Hem her şeyin hilkatini Vâcib-ül Vücud, Vâhid-i Ehad’e isnad etmeyi, kasır olan nazar ile külfetli ve hayretli, istiğrablı ve istib’adlı gören ve bu görüş ile binnetice istinkâra, yani inkâr etmeyi kabule giden bir fikir ise, bir batıl tevehhümün mahsulü iken; halbuki eşya, vücub ve vahdet mertebesinin Sahib-i Zülcelal’i olan Cenab-ı Hakk’a isnad edilmediği vakit, tevehhüm edilen o müşkilatlar, hakikî bir şekil almış olurlar. Belki eğer eserler imkân ve kesret ve esbaba veya kendi nefisleri canibine isnad edilirse, kâinatın eczaları adedince külfetler, hayretler, istiğrablar ve istib’adlar muzaaf ve katmerli bir şekil alırlar.
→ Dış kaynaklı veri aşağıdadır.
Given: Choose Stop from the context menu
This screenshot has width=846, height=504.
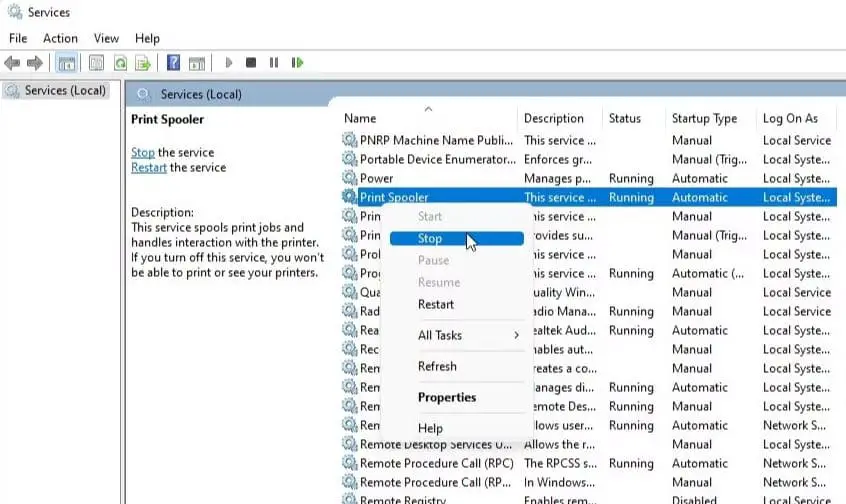Looking at the screenshot, I should [430, 239].
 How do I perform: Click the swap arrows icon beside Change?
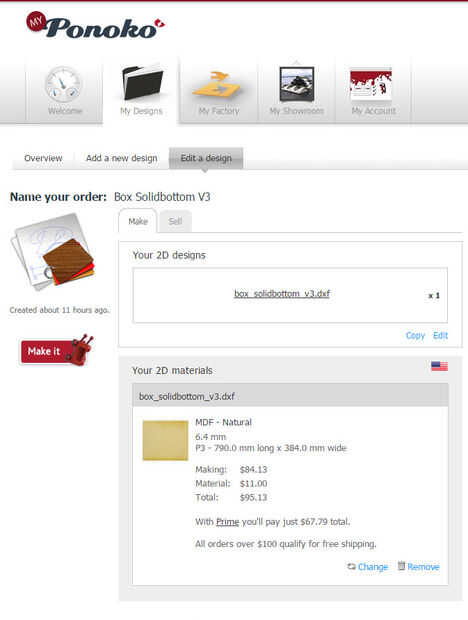[351, 567]
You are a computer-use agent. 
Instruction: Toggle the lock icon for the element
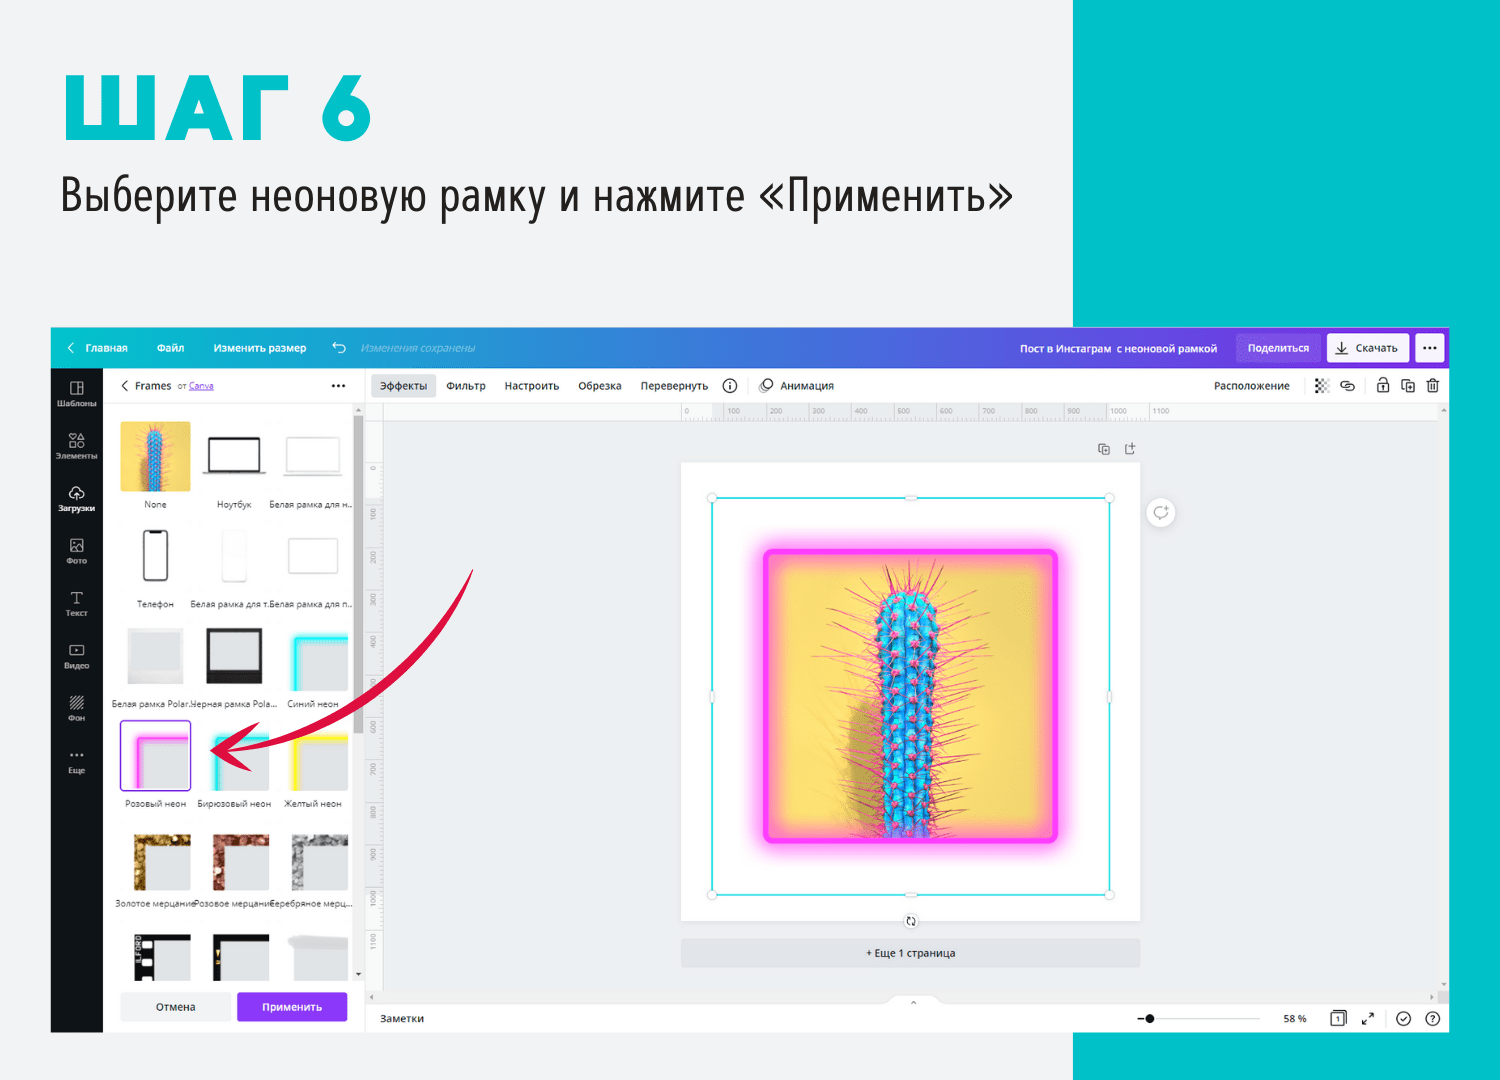pyautogui.click(x=1382, y=386)
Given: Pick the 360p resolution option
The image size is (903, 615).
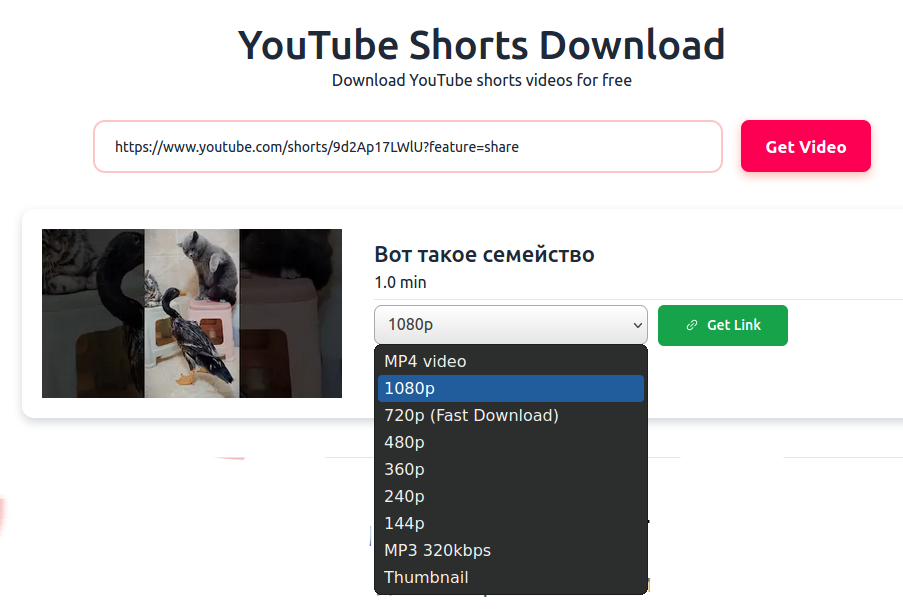Looking at the screenshot, I should click(x=405, y=469).
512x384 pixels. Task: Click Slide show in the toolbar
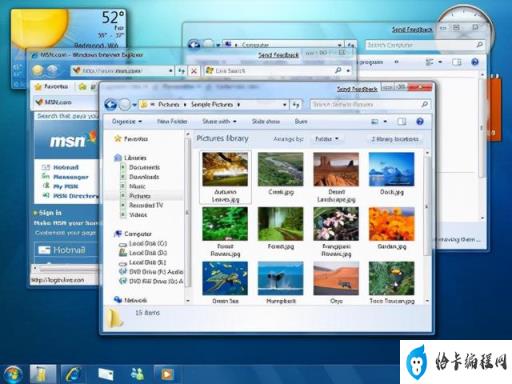click(x=266, y=121)
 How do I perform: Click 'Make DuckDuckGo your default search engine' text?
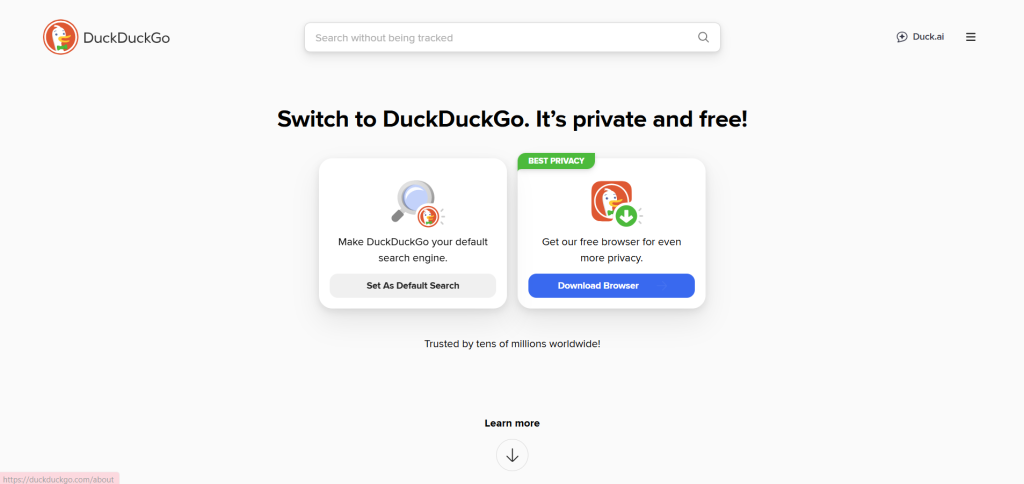tap(413, 250)
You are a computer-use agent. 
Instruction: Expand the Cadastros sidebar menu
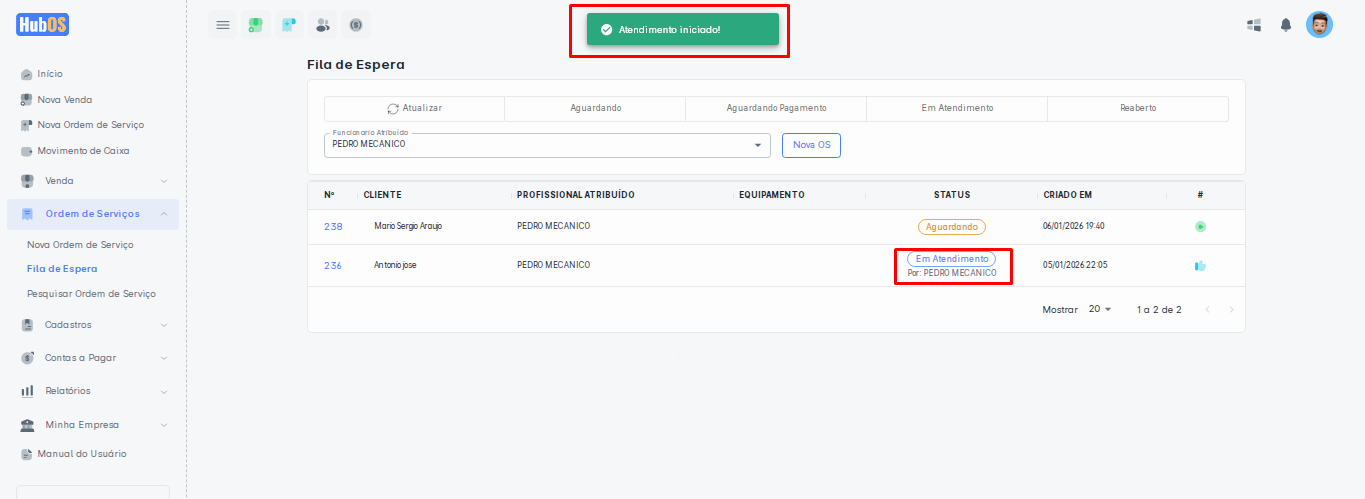click(x=92, y=325)
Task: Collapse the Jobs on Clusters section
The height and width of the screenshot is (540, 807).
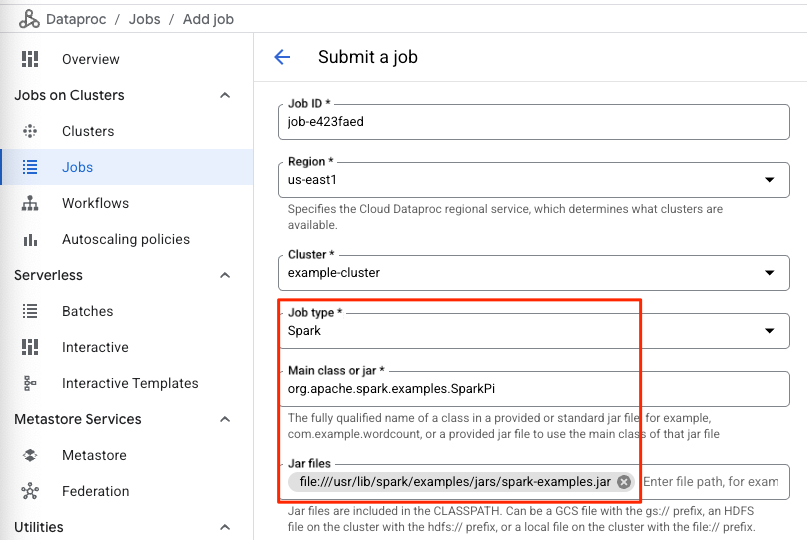Action: tap(225, 95)
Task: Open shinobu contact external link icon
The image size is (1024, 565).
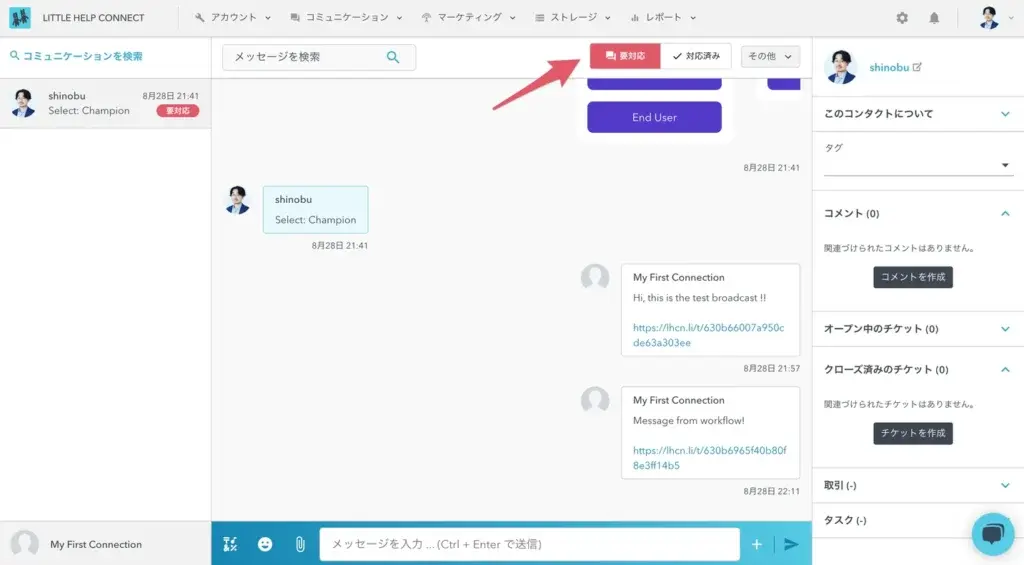Action: (x=918, y=67)
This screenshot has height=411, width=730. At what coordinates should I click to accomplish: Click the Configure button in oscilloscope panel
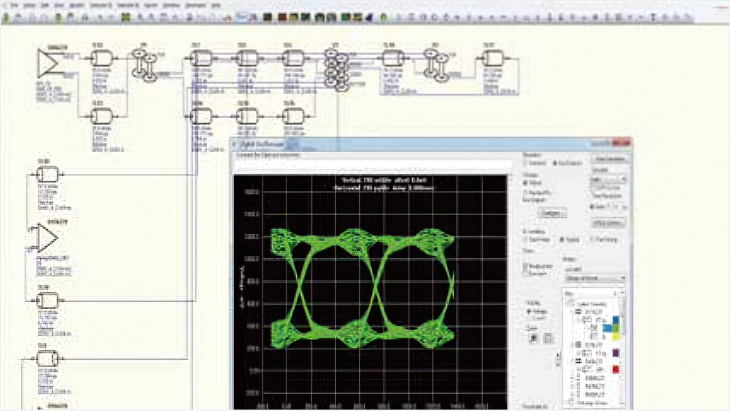pos(553,213)
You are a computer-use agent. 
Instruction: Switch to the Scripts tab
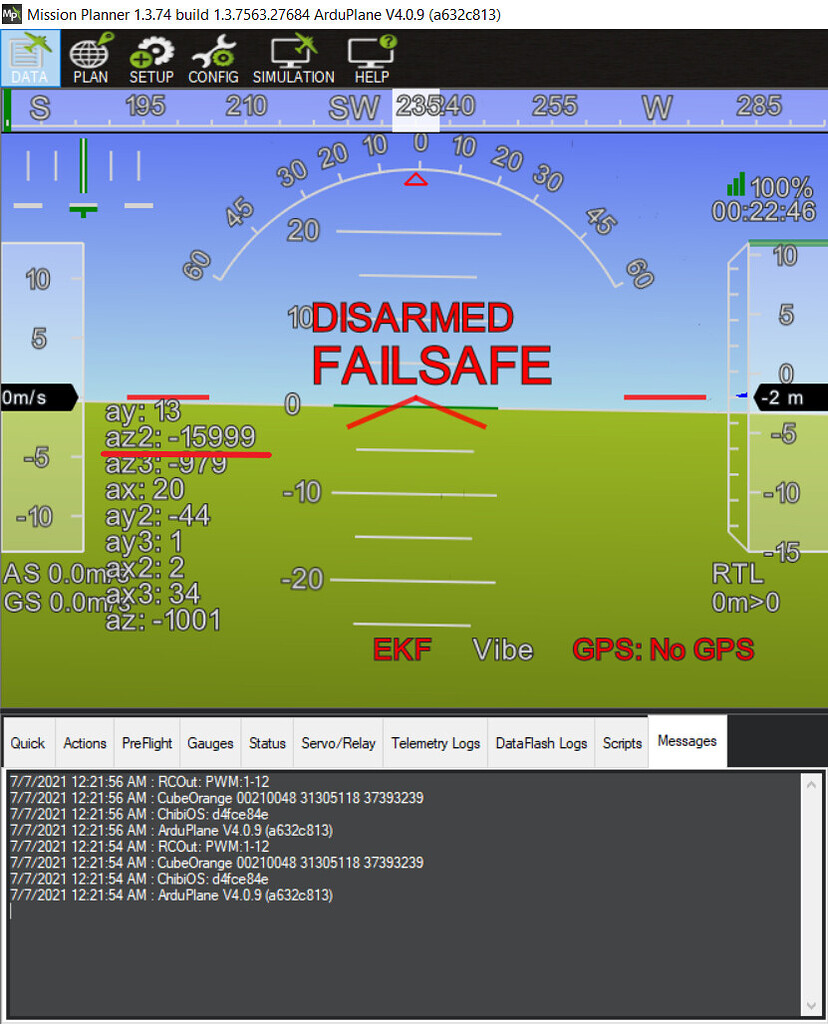622,744
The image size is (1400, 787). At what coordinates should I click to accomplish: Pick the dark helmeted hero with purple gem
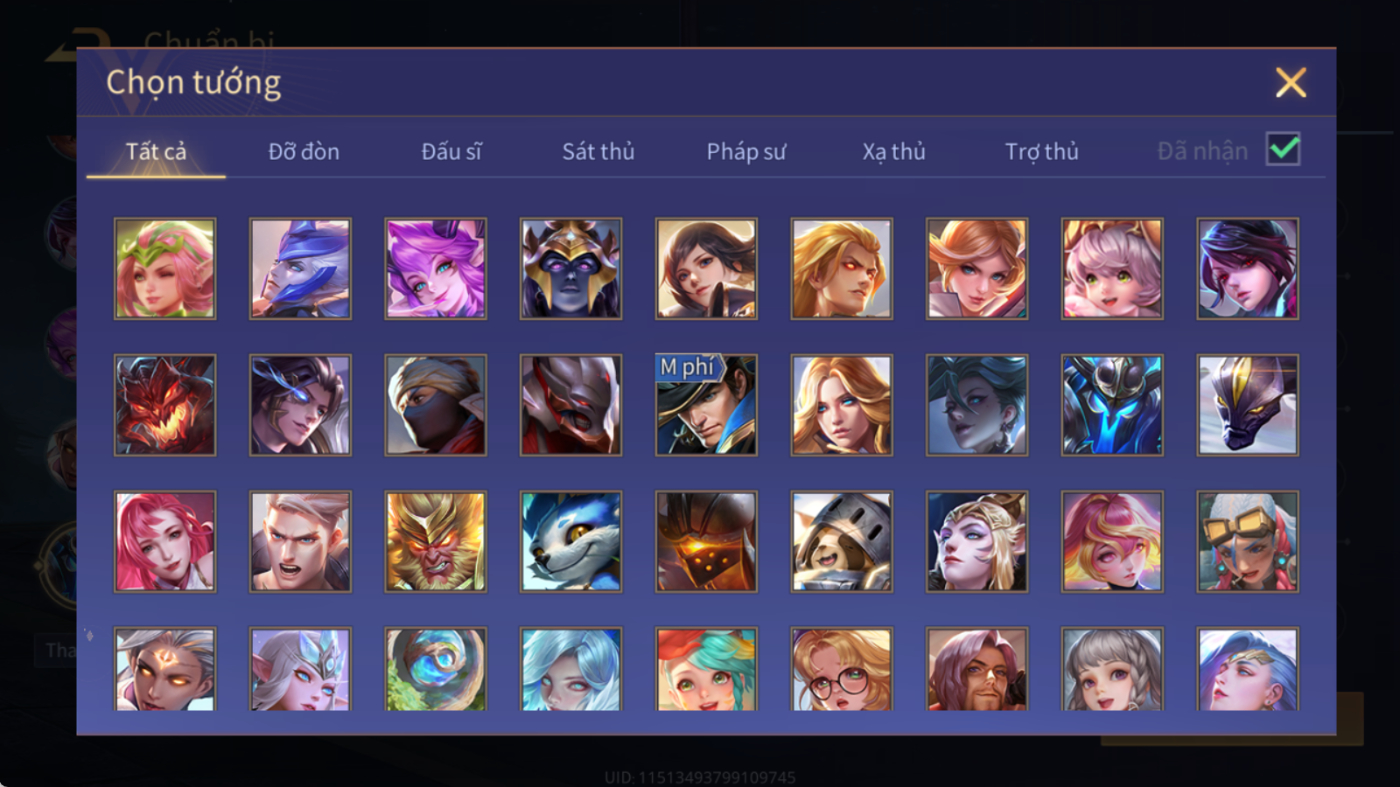click(571, 269)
Demek, bütün eşyayı birden Cenab-ı Vâcib-ül Vücud’a vermekte tevehhüm edilen o zorluklar ve istiğrablar, eşyadan tek bir cüz’ün de, Allah’ın gayrisine isnad edildiği anda o tevahhüm hakikat oluyor. Belki birincisi, yani her şeyi sahib-i hakikîsi olan Allah’a vermek; ikincisinden bin kat daha kolay ve sühuletlidir. Çünkü çoğun birden suduru, birin çoktan sudurundan daha çok az külfetlidir. Bilhassa o çoklar, eğer kör ve birbirlerinin aksine hareket eden şeyler ise, içtima’ları çoğaldıkça, o nisbette körlükleri de ziyadeleşir.
Çünkü meselâ bir arı, eğer Vâcib-ül Vücud’un yed-i kudretinden çıkmadığı farzedilirse, o zaman o arının küçücük vücudunda bütün yer ve göklerdekilerin iştirakleri lâzım gelir. Belki bir cüz’-ü vâhid, maddî sebeblere havale edilip Vâcib-ül Vücud’a isnad edilmezse, külfet ve
Yükleniyor...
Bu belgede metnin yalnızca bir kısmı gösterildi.